Il principio al quale al riguardo ha fatto riferimento - quello secondo cui la circostanza che del criterio di scelta della possibilità dei lavoratori di accedere al pensionamento non sia sufficiente da solo alla identificazione dei lavoratori ricompresi nella riduzione di personale non ne determina l'illegittimità, semprechè il datore di lavoro nella attuazione del medesimo criterio si attenga a criteri correttezza, buona fede e non discriminazione -, inizialmente recepito da alcune sentenze di questa Corte (Cass. n. 9956/2000 e 13393/2002), è stato sottoposto a riesame e condivisibilmente si è ritenuto che il criterio di scelta adottato nell'accordo sindacale tra datore di lavoro e organizzazioni sindacali per l'individuazione dei destinatari del licenziamento può anche essere unico e consistere nella prossimità al pensionamento, alla condizione però che esso permetta di formare una graduatoria rigida e possa essere applicato e controllato senza alcun margine di discrezionalità da parte del datore di lavoro. (Cass. n. 12781/2003, 21541/2006, 9866/2007, 1938/2011).


Si tratta di un indirizzo indubbiamente condivisibile perchè i criteri di scelta possono implicare aspetti discrezionali nella fase attuativa, e in questo caso il datore di lavoro nella comunicazione prevista dall'art. 4, comma 9, della legge deve fornire puntuali indicazione delle modalità con cui essi sono stati applicati (cfr.


Cass. n. 24166/2004 circa la necessità che in questa sede emergano univoche modalità di esplicazione dei criteri), ma non vi può essere un'area residua di discrezionalità di scelta da parte del datore di lavoro nella quale non risulti operante nessun criterio predeterminato, in ragione della insufficiente capacità selettiva dell'unico criterio di scelta convenzionalmente stabilito.


Ed è opportuno sottolineare come l'obiettività dei criteri di scelta costituisca una misura di tutela necessaria al fine di evitare che il datore di lavoro possa scegliere a sua discrezione quali lavoratori in concreto licenziare in occasione di una riduzione di personale. Nè sarebbe sufficiente per contrastare un tale modo di esercizio dei poteri del datore di lavoro la facoltà del lavoratore di provare l'eventuale carattere discriminatorio del suo licenziamento.

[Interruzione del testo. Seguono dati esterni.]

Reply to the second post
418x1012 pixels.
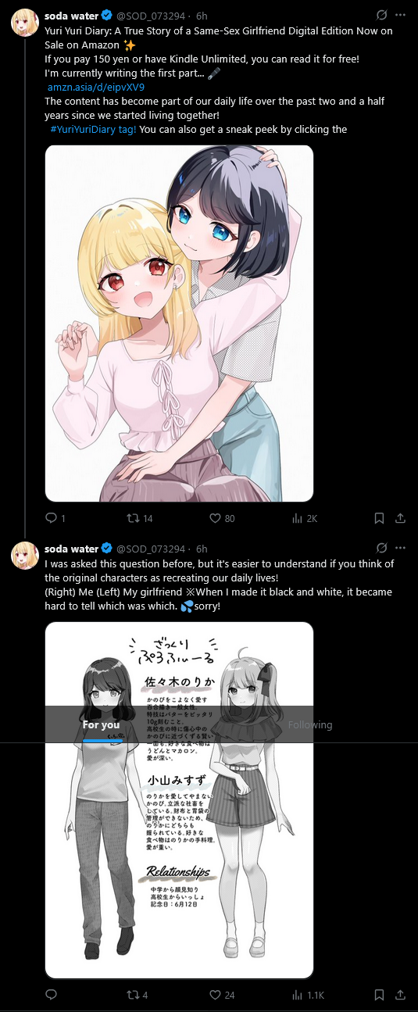coord(52,995)
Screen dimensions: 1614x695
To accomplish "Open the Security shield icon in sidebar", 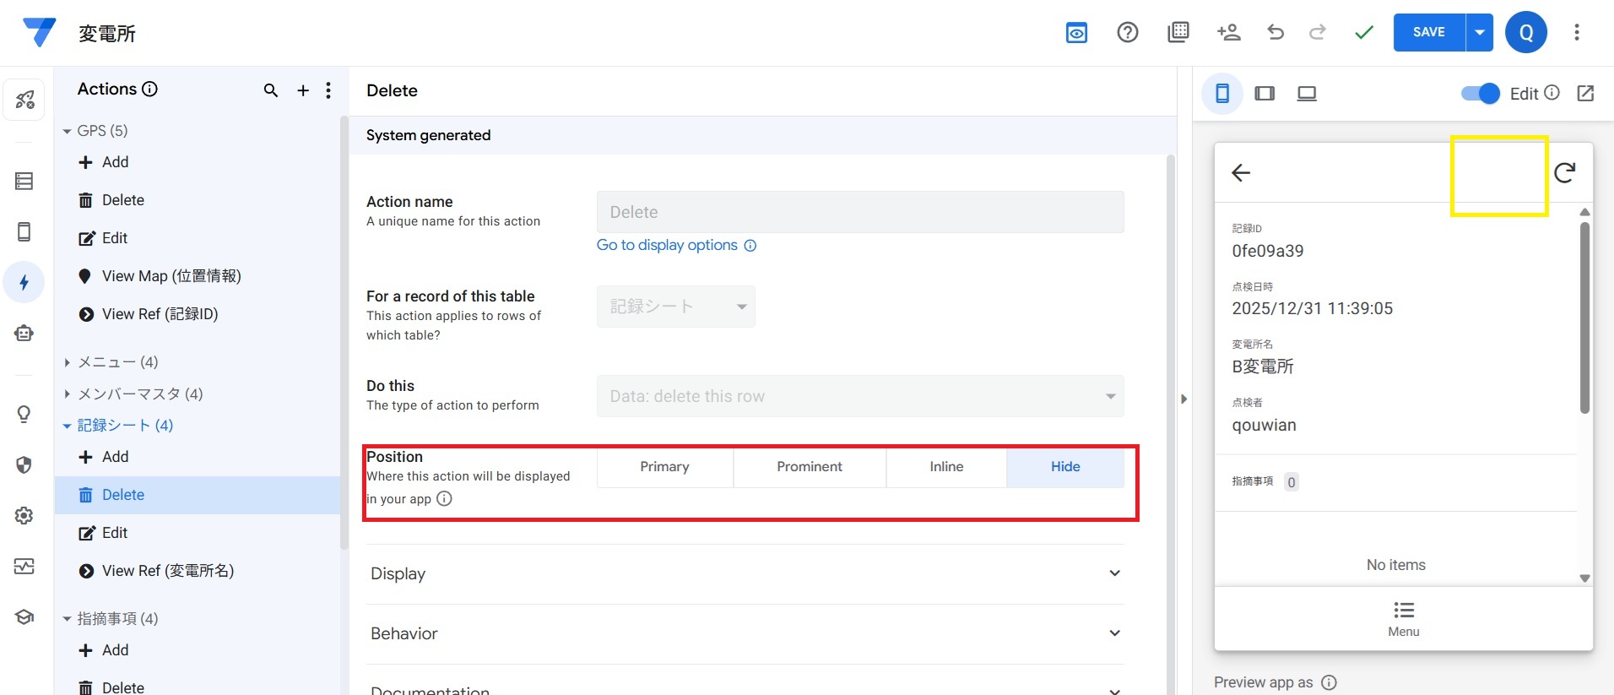I will [x=24, y=465].
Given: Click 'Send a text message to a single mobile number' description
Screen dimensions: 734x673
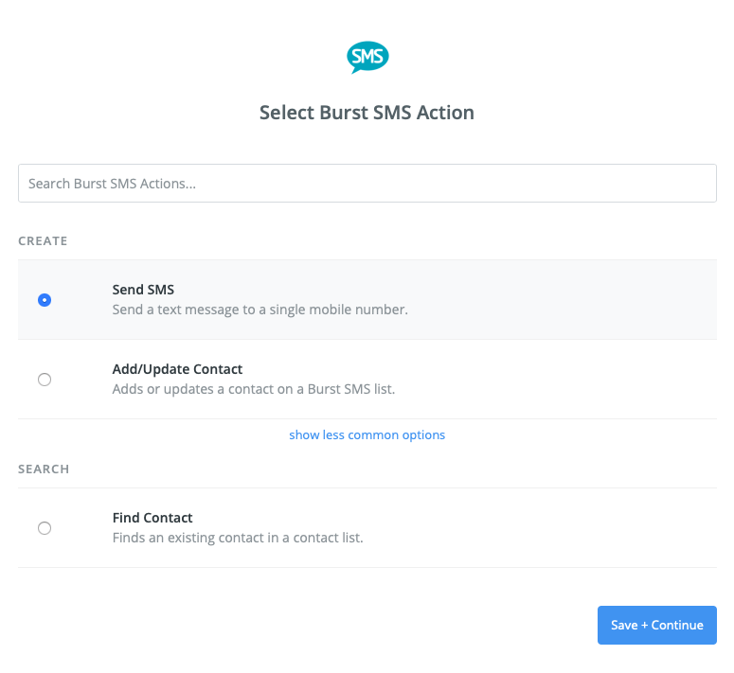Looking at the screenshot, I should click(x=260, y=310).
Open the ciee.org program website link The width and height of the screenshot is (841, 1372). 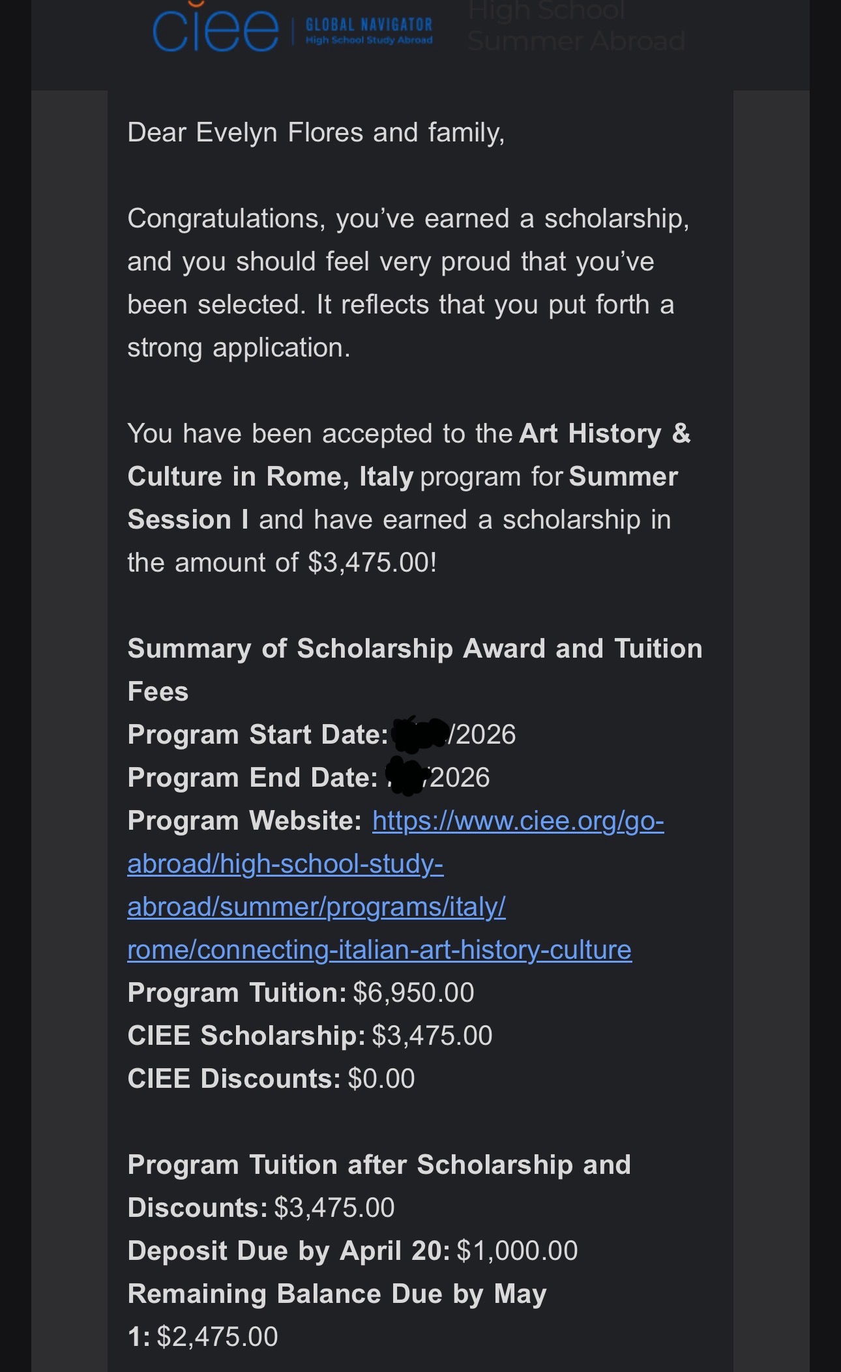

In conclusione il ricorso deve essere accolto, con cassazione della sentenza impugnata e rinvio della causa ad altro giudice (stessa Corte in diversa composizione) che si atterrà ai seguenti principi: 1) "La indicazione nella comunicazione agli organismi sindacali di avvio della procedura di licenziamento per riduzione di personale, dei profili professionali del personale eccedente, a norma della L. n. 223 del 1991, art. 4, comma 3, non è validamente integrata dalla sola indicazione delle generiche categorie degli operai, intermedi, impiegati, quadri e dirigenti, mentre la conclusione, nell'ambito della procedura di consultazione, di un accordo tra il datore di lavoro e i sindacati sul licenziamento collettivo non può ritenersi idonea a rendere irrilevante, ai fin della legittimità dei licenziamenti, l'indicata carenza della comunicazione iniziale se anche l'accordo non contiene le necessarie indicazioni sui profili professionali dei lavoratori destinatari del licenziamento"; 2) "non è legittima l'adozione, nell'accordo sindacale tra datore di lavoro e organizzazioni sindacali relativo all'attuazione di licenziamenti per riduzione di personale, dell'unico criterio di scelta consistente nella prossimità al pensionamento, se lo stesso non permetta l'esauriente e univoca selezione dei lavoratori destinatari del licenziamento, in modo da poter essere applicato senza alcun margine di discrezionalità da parte del datore di lavoro".